Notarnicola A, Maccagnano G, Moretti L, Tafuri S, Moretti B
Orthopaedics Unit, Department of Basic Medical Science, Neuroscience and Sensory Organs, Faculty of Medicine and Surgery, University of Study of Bari, General Hospital, Bari, Italy.
Department of Biomedical Sciences and Human Oncology, Faculty of Medicine and Surgery, University of Study of Bari, General Hospital, Bari, Italy.
J Biol Regul Homeost Agents. 2017 Jan-Mar;31(1):251-255.
Cardiopathies and osteoporosis are inter-related due to pathogenetic, hormonal, genetic features as well as an increased risk of fragility. An important feature is attributed to the process of atherosclerosis, which is responsible for an osteopenia effect and degeneration of vascular walls. To date the study populations have been limited. To verify the incidence of cardio-vascular disease in a larger osteoporotic population, we designed a retrospective clinical study analyzing the Hospital Discharge Data (HDD) in Apulia between 2006 and 2010. All patients over 55 years with a hospitalization for a fragility fracture and/or drugs prescription for osteoporosis were crossed with the diagnosis and/or drugs prescription for cardiovascular disease. We observed that between 2006 and 2010, in Apulia, 177,639 patients were hospitalized and diagnosed as having fragility fractures, 66.3% had a diagnosis of cardiopathy, with a higher prevalence in males and in patients over 80 years. The incidence of fractures were as follows: femur (51.9%), spine (20.2%), humerus (10.6%), forearm (9%), tibial pilon (7.2%) and tarsus and metatarsus (1.1%). Cerebrovascular diseases were the most frequent, followed by arrhythmias, heart failure and cardiomyopathies. In these patients, the most prescribed drugs were anti-coagulants, ACE inhibitors and diuretics. In patients affected by cerebral circulation disorder there is a greater propensity to fall and thus have a fragility fracture, particularly of the femur. The vertebral fracture, misdiagnosed in 60-70% of patients, may compromise the cardio-respiratory function of these patients. We verified a higher incidence of fragility fractures in patients who were prescribed certain categories of drugs for the treatment of cardio-vascular disease. This hypothesis is not supported by the literature, where contradictory results on the potential effects of these drugs on bone have been published. The high incidence of heart disease found in patients with fragility fractures supports the need for specific screening for osteoporosis in the population with cardio-circulatory pathology.

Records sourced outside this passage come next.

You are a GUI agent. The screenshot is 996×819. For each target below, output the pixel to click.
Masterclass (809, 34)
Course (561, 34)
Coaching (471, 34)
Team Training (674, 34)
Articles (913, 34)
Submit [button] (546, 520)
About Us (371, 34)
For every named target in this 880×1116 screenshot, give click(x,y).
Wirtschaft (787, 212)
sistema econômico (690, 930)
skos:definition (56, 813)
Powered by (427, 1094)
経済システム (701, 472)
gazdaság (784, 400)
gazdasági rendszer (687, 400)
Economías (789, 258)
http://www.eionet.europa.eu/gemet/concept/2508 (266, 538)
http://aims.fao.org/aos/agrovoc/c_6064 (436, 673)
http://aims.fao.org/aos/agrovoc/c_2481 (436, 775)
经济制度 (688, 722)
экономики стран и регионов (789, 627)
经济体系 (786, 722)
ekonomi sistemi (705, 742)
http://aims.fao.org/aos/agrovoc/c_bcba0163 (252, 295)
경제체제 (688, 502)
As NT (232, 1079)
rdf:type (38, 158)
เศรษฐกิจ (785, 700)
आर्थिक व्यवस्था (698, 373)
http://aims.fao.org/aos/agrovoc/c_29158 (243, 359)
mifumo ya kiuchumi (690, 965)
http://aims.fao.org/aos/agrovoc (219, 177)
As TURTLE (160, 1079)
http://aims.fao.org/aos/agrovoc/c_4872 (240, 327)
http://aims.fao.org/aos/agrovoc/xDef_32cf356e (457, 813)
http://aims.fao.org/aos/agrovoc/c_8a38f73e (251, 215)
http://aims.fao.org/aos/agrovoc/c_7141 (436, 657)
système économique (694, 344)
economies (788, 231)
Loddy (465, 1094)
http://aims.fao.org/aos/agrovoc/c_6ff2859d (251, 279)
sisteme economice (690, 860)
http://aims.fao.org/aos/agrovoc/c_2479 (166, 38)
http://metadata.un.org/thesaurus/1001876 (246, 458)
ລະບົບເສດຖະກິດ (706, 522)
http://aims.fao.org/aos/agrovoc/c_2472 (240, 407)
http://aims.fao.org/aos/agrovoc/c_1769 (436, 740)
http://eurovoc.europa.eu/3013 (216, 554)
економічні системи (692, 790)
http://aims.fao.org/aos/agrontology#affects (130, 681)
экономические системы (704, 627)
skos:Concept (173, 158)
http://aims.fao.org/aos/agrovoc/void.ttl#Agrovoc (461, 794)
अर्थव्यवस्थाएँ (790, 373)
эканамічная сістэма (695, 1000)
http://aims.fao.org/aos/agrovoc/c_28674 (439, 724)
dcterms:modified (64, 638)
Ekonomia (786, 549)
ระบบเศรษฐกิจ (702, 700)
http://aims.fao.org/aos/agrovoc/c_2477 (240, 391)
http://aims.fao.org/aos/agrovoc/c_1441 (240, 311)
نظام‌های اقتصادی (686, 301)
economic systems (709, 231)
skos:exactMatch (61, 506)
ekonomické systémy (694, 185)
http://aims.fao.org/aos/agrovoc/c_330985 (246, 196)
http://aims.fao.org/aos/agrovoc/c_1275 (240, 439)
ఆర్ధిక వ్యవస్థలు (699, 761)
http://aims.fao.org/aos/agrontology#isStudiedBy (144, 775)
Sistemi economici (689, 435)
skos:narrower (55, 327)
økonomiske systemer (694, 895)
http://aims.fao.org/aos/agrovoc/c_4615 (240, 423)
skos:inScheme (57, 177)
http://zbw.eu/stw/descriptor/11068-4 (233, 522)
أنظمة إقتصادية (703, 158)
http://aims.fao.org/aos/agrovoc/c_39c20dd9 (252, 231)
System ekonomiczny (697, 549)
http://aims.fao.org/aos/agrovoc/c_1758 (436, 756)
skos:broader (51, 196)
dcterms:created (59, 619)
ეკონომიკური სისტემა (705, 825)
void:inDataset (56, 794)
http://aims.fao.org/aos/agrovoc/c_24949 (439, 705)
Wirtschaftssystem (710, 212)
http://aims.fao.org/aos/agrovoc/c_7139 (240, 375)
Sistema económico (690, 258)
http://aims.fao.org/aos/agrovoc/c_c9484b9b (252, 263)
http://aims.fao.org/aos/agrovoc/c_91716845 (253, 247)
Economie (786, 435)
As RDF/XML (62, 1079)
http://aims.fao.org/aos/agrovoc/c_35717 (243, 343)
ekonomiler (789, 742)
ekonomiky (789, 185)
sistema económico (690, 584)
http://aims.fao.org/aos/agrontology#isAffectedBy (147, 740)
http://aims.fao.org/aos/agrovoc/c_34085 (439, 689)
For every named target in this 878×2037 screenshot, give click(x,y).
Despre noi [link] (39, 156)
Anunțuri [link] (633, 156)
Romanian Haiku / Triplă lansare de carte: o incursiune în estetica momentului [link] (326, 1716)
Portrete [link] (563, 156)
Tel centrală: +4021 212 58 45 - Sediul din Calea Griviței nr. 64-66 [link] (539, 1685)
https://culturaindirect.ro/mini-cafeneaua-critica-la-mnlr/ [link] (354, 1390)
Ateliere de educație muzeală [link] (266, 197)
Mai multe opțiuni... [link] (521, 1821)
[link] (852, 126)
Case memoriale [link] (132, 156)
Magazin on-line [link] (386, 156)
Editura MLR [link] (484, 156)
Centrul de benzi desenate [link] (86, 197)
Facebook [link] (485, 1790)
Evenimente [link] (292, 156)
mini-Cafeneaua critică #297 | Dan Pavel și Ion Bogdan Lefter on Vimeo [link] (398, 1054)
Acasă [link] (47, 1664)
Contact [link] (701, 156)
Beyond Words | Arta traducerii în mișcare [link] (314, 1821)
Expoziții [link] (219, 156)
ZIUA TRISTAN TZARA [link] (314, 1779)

由于发病机制、激素、遗传特征以及骨折风险增加,心脏病和骨质疏松症相互关联。动脉粥样硬化过程具有重要特征,它会导致骨质减少和血管壁退化。迄今为止,研究人群有限。为了核实更大规模骨质疏松症人群中心血管疾病的发病率,我们设计了一项回顾性临床研究,分析2006年至2010年普利亚大区的“医院出院数据”(HDD)。所有55岁以上因脆性骨折住院和/或开具骨质疏松症药物处方的患者,都与心血管疾病的诊断和/或药物处方进行了交叉比对。我们观察到,2006年至2010年期间,在普利亚大区,177,639名患者因脆性骨折住院并被诊断患有该病,其中66.3%被诊断患有心脏病,男性和80岁以上患者的患病率更高。骨折发生率如下:股骨(51.9%)、脊柱(20.2%)、肱骨(10.6%)、前臂(9%)、胫腓骨远端(7.2%)以及跗骨和跖骨(1.1%)。脑血管疾病最为常见,其次是心律失常、心力衰竭和心肌病。在这些患者中,最常开具的药物是抗凝剂、血管紧张素转换酶抑制剂和利尿剂。患有脑循环障碍的患者更容易跌倒,进而发生脆性骨折,尤其是股骨骨折。60%至70%的患者的椎体骨折被误诊,这可能会损害这些患者的心肺功能。我们证实,开具某些治疗心血管疾病药物的患者中脆性骨折的发生率更高。这一假设未得到文献支持,文献中已发表了关于这些药物对骨骼潜在影响的相互矛盾的结果。脆性骨折患者中心脏病的高发病率表明,对于患有心血管疾病的人群,有必要进行骨质疏松症的专项筛查。